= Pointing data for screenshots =
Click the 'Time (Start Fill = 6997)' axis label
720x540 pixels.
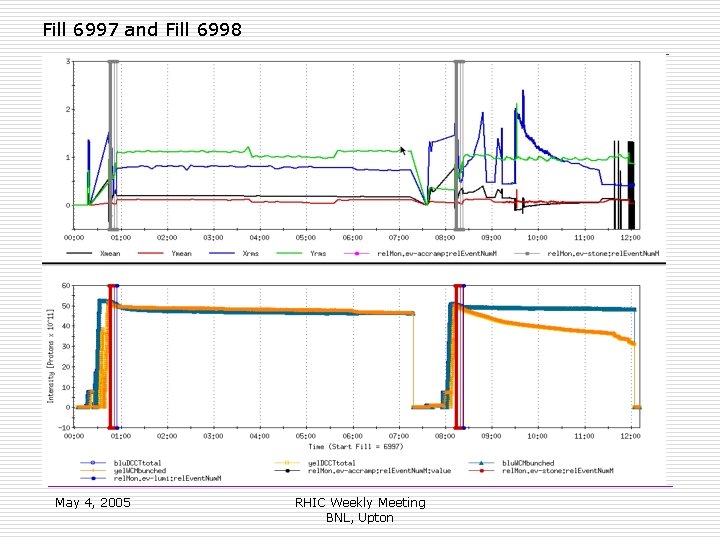[355, 446]

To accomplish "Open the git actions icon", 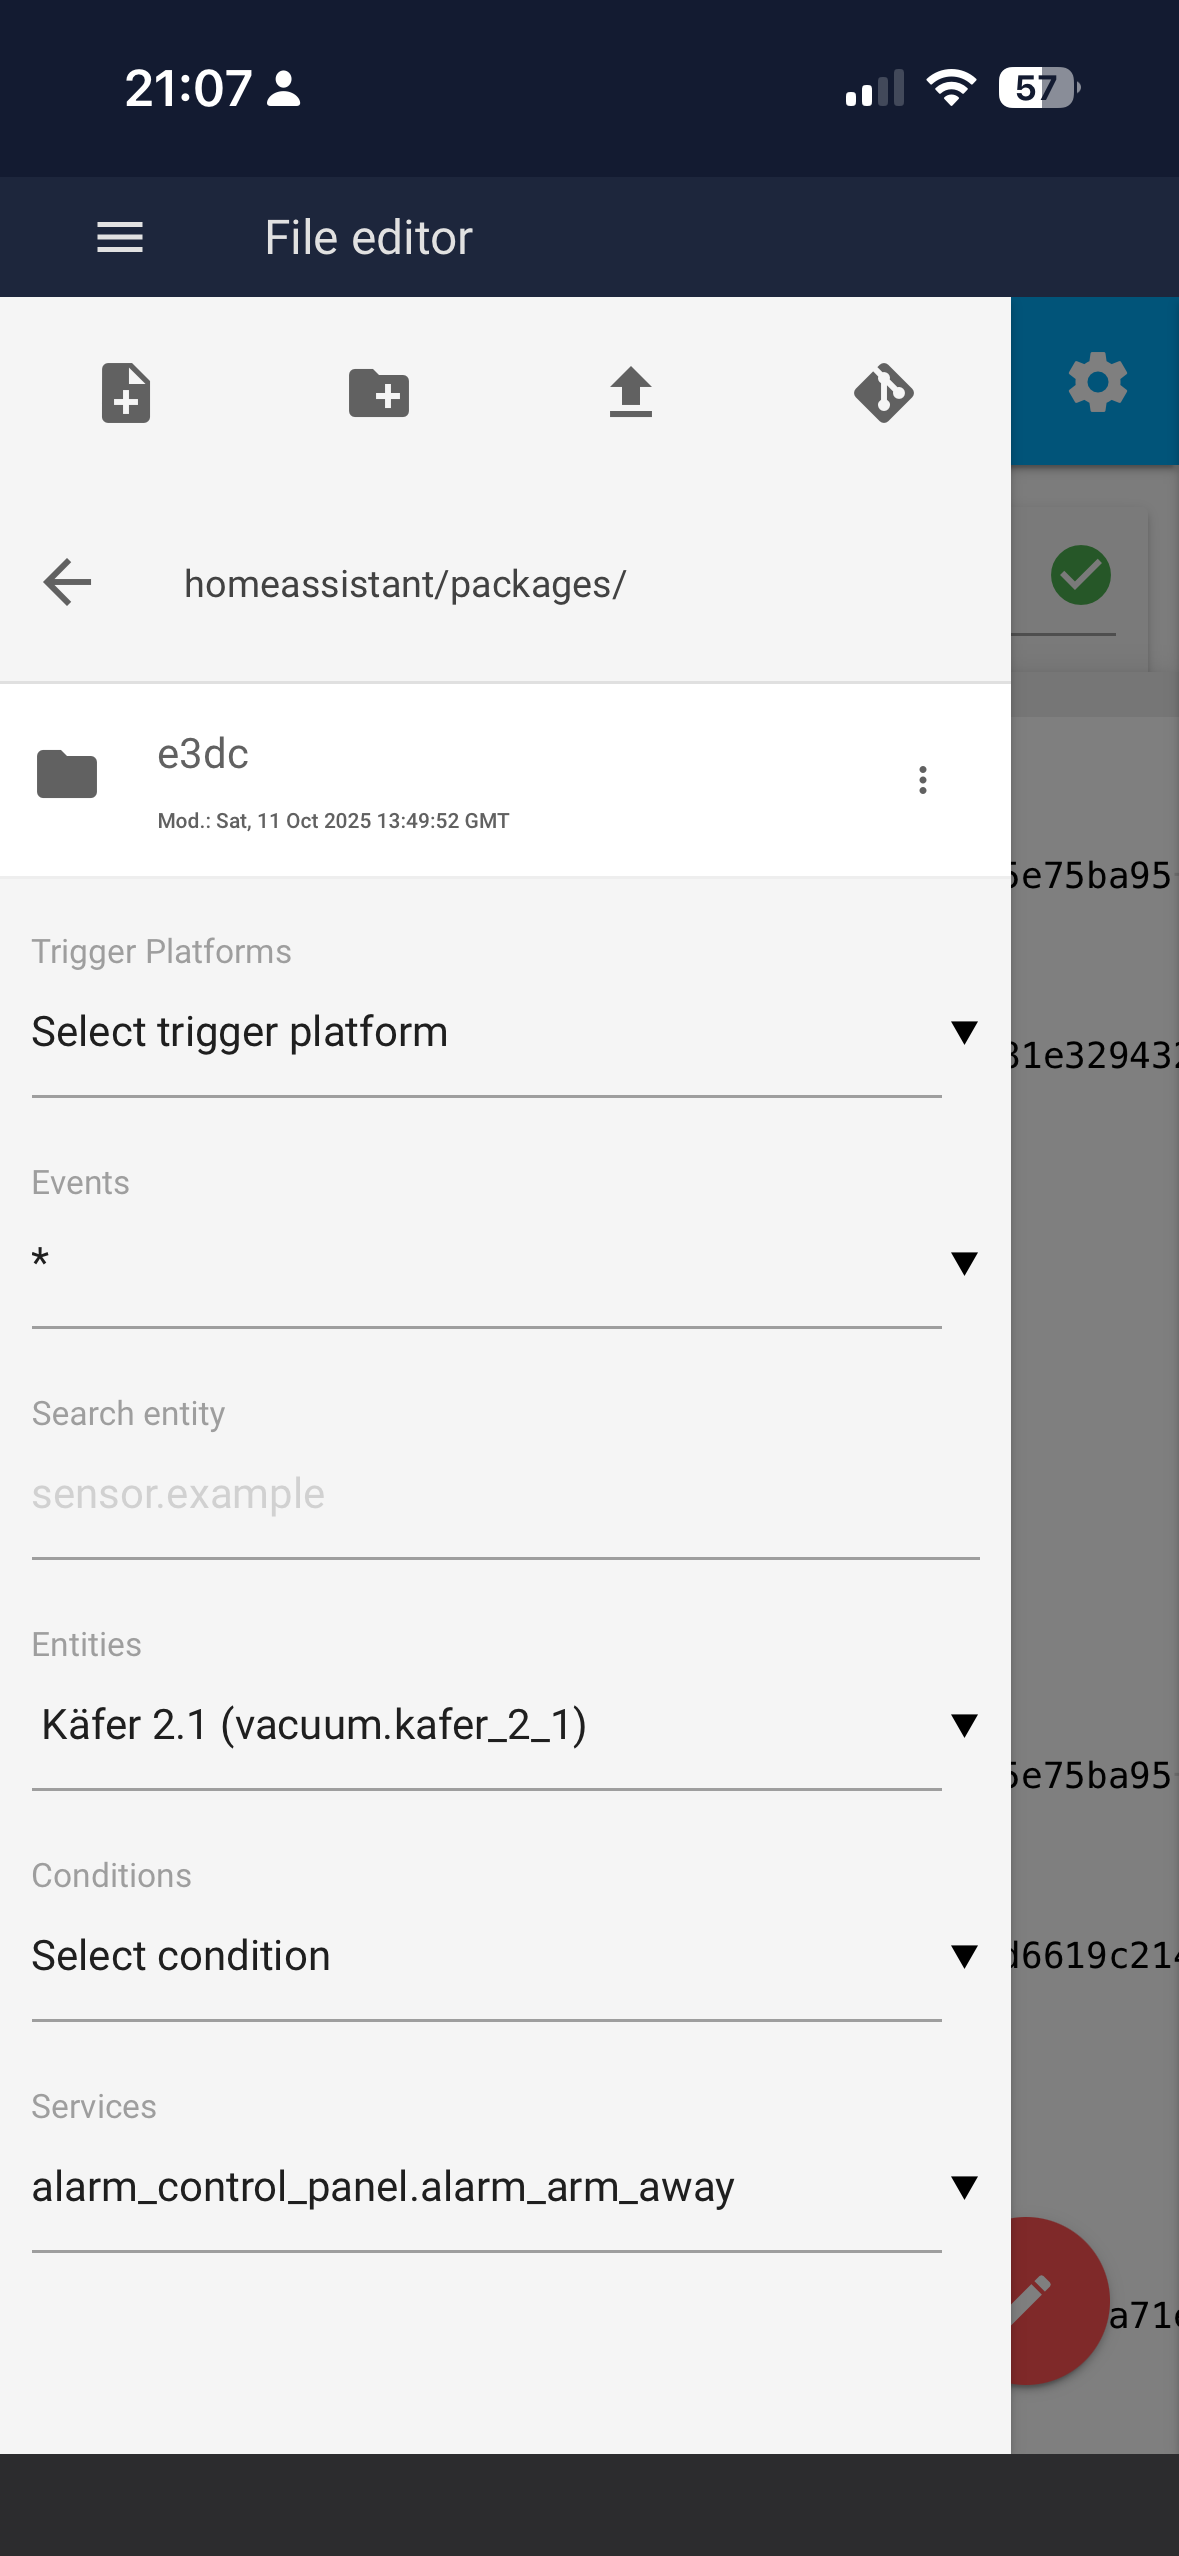I will point(884,393).
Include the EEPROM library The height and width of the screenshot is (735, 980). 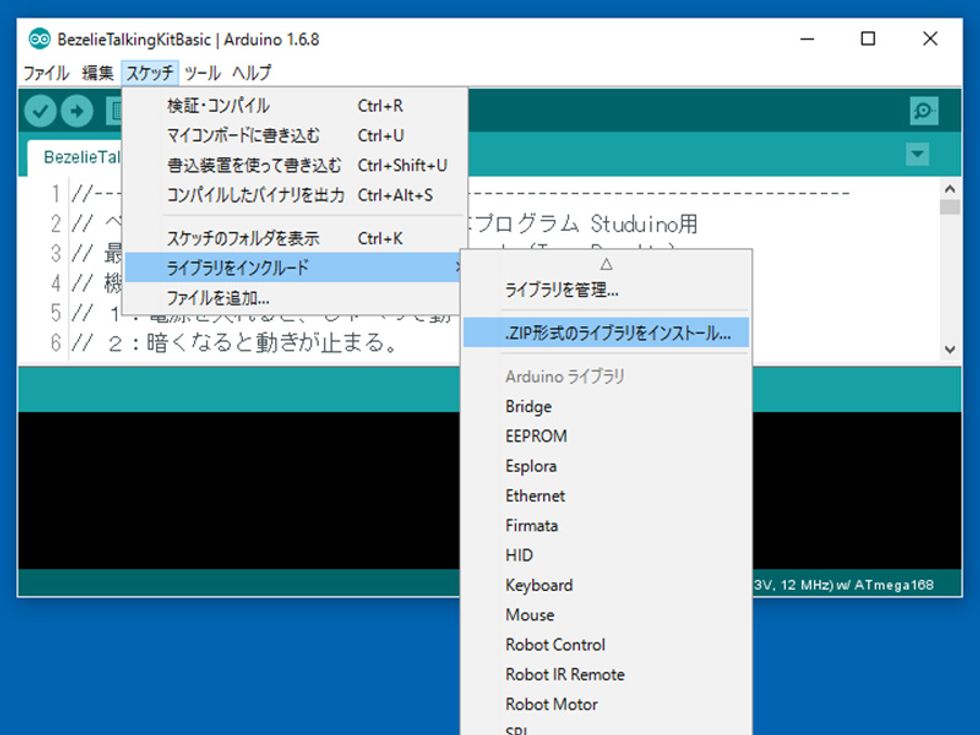pyautogui.click(x=536, y=436)
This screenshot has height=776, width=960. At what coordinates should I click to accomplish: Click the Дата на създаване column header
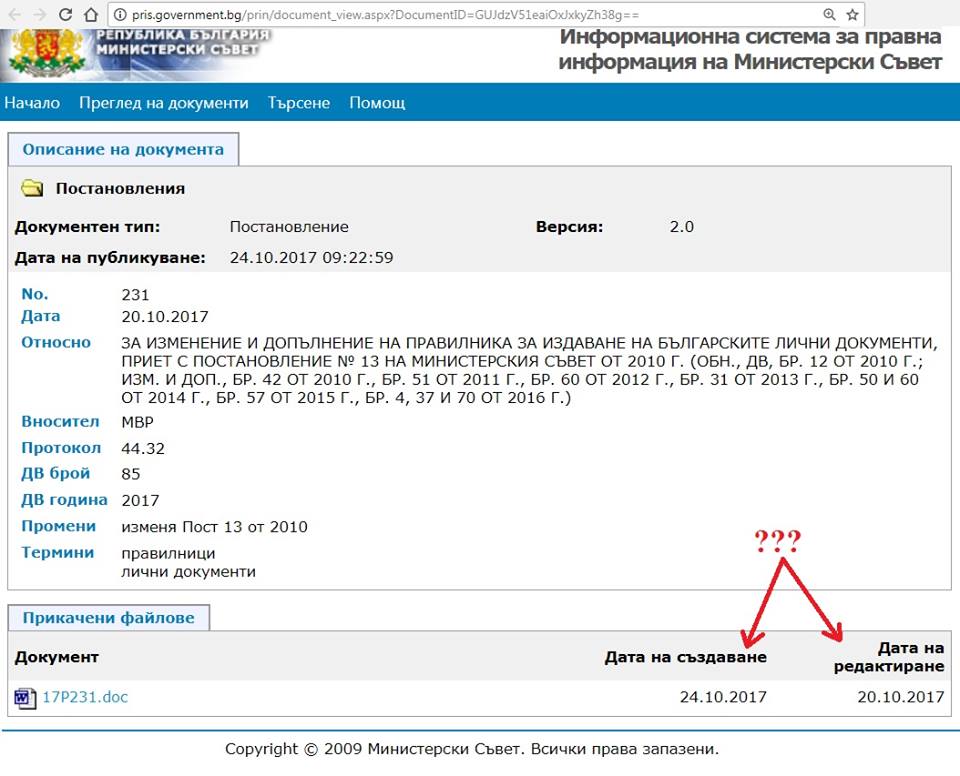click(x=685, y=657)
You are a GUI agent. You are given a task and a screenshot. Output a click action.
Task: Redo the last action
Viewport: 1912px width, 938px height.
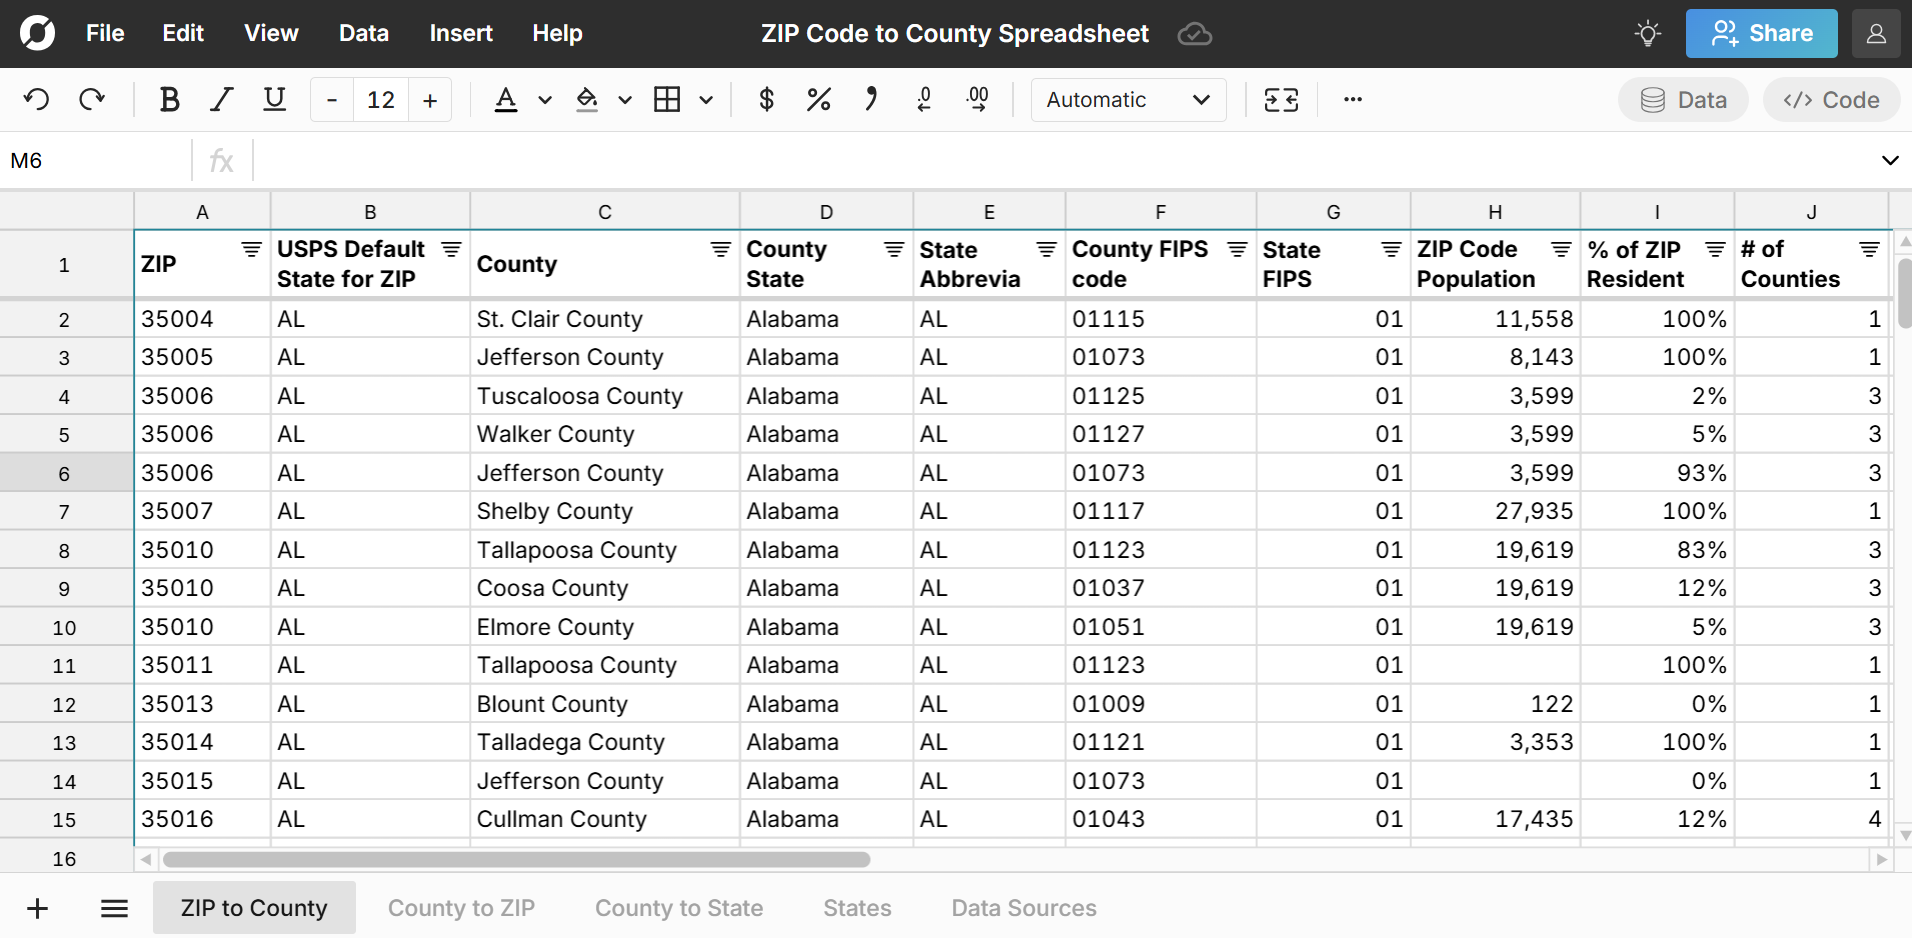click(x=92, y=99)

= Task =
Starting with the line that contains "You are a GUI" and going on through the end of the data, write the lines again with "Viewport" switched to "Screen size" and everything else left as it is. Leave the pictures out of your answer.

= Full answer =
You are a GUI agent. You are given a task and a screenshot. Output a click action.
Task: Redo the last action
Screen size: 1912px width, 938px height.
click(x=92, y=99)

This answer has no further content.